Re: Understanding Economic Growth

Max More (maxmore@primenet.com)
Tue, 02 Dec 1997 00:46:59 -0800


At 01:55 PM 11/26/97 -0800, Robin wrote:
>Why does the economy grow? Why do some places and times grow
>faster than others? The relevance to such questions to
>topics frequently discussed on this list should be obvious.
>
>The capital/labor share of improved productivity is about 50/50.

Is this an average? Or is it true in almost all economies? Does the share
get split evenly right from the start, or does it go more to one factor at
first?

>-- Per capita growth rates between nations have been highly divergent;
>The lower nation that catches up to the higher nation is the
>exception; typically the higher pulls away.
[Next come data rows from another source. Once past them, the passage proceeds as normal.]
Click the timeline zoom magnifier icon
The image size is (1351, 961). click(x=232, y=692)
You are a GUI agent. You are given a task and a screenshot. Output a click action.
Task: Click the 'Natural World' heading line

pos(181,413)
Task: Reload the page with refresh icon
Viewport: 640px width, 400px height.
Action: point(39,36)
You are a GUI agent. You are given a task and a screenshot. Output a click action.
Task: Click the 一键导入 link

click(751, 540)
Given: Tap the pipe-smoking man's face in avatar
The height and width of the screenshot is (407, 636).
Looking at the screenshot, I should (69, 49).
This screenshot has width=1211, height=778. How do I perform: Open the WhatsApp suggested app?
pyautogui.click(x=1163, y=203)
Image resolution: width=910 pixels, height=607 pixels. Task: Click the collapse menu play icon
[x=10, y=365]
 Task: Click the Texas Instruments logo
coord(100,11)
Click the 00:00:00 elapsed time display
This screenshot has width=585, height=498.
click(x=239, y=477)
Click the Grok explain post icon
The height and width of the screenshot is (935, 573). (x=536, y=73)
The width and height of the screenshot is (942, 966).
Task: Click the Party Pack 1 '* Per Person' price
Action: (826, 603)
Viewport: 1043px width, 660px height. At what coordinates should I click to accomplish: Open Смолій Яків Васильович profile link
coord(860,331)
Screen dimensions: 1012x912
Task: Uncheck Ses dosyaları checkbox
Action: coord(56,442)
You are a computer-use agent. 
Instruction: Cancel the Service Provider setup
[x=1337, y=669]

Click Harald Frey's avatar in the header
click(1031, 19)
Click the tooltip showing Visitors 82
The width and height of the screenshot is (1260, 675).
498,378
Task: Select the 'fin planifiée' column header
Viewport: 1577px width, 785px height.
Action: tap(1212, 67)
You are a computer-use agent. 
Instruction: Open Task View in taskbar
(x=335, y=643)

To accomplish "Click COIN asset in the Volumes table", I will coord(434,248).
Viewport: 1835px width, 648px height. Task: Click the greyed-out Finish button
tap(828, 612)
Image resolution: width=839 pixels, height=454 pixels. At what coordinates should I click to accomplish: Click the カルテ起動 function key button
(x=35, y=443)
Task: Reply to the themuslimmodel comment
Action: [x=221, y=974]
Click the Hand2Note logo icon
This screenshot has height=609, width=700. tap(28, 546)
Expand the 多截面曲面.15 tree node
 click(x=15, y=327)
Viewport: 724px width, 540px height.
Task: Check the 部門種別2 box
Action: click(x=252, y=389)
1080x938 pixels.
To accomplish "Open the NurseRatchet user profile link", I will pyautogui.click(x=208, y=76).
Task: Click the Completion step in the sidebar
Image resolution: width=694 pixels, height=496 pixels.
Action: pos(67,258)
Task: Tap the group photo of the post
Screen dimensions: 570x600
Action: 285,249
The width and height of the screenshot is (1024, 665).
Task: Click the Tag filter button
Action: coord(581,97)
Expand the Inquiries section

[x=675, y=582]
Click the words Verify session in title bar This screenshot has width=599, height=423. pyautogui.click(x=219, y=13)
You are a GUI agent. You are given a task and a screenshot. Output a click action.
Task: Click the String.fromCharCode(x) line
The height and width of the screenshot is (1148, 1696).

The lowest nations now
>are about as low (in per capital income) as all nations were once.

I'm surprised and not convinced without seeing the data. Even if true,
clearly there are cases of convergence. Have factors been identified which
mark the few cases of convergence from the majority of cases of continuing
divergence? (I suspect I know what some of those factors are, but I'm
interested in what the literature says.)

>-- Britain took off initially most likely due to strong social
>controls on birth rates, free markets, and a strong culture of
>hobby science. Even then the takeoff was very slow.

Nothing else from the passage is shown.